> Required work:
This task requires every entry to be set down again exactly.

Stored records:
_ _ _ _

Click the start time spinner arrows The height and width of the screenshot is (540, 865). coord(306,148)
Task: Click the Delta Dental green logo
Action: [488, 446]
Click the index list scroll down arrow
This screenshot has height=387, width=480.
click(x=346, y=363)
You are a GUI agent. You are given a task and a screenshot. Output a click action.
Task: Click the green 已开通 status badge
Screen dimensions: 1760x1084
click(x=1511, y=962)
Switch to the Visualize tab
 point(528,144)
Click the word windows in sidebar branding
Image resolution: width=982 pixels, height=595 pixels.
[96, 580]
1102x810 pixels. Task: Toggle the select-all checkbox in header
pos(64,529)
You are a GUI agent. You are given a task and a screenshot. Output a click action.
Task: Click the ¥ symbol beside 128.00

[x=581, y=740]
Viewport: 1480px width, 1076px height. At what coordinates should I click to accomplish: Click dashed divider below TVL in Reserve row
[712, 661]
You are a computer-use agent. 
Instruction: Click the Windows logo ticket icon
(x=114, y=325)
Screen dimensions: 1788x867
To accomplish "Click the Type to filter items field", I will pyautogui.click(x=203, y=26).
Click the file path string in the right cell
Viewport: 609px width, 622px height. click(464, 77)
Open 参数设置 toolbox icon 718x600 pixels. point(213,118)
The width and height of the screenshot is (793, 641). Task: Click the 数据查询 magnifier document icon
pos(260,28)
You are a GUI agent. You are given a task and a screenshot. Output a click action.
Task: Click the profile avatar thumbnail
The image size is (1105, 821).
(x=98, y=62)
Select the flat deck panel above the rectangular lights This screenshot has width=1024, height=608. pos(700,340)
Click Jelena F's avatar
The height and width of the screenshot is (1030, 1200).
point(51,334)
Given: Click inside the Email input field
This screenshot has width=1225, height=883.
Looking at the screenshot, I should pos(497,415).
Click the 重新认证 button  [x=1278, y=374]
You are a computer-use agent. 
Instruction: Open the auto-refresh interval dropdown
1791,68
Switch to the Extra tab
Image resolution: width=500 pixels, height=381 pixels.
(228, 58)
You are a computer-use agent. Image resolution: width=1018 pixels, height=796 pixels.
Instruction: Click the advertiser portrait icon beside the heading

_ _ _ _

> Task output:
Click the start time spinner arrows The height and width of the screenshot is (540, 865). coord(306,148)
Task: Click the Delta Dental green logo
Action: [488, 446]
Click the index list scroll down arrow
This screenshot has height=387, width=480.
click(x=346, y=363)
You are a GUI agent. You are given a task and a screenshot. Output a click action.
Task: Click the green 已开通 status badge
Screen dimensions: 1760x1084
click(x=1511, y=962)
Switch to the Visualize tab
 point(528,144)
Click the word windows in sidebar branding
Image resolution: width=982 pixels, height=595 pixels.
[96, 580]
1102x810 pixels. Task: Toggle the select-all checkbox in header
pos(64,529)
You are a GUI agent. You are given a task and a screenshot. Output a click action.
Task: Click the ¥ symbol beside 128.00

[x=581, y=740]
Viewport: 1480px width, 1076px height. At what coordinates should I click to accomplish: Click dashed divider below TVL in Reserve row
[712, 661]
You are a computer-use agent. 
Instruction: Click the Windows logo ticket icon
(x=114, y=325)
Screen dimensions: 1788x867
To accomplish "Click the Type to filter items field", I will pyautogui.click(x=203, y=26).
Click the file path string in the right cell
Viewport: 609px width, 622px height. click(464, 77)
Open 参数设置 toolbox icon 718x600 pixels. point(213,118)
The width and height of the screenshot is (793, 641). Task: Click the 数据查询 magnifier document icon
pos(260,28)
You are a GUI agent. You are given a task and a screenshot. Output a click action.
Task: Click the profile avatar thumbnail
The image size is (1105, 821).
(x=98, y=62)
Select the flat deck panel above the rectangular lights This screenshot has width=1024, height=608. pos(700,340)
Click Jelena F's avatar
The height and width of the screenshot is (1030, 1200).
point(51,334)
Given: Click inside the Email input field
This screenshot has width=1225, height=883.
Looking at the screenshot, I should pos(497,415).
Click the 重新认证 button  [x=1278, y=374]
You are a computer-use agent. 
Instruction: Open the auto-refresh interval dropdown
1791,68
Switch to the Extra tab
Image resolution: width=500 pixels, height=381 pixels.
(228, 58)
You are a computer-use agent. Image resolution: width=1018 pixels, height=796 pixels.
Instruction: Click the advertiser portrait icon beside the heading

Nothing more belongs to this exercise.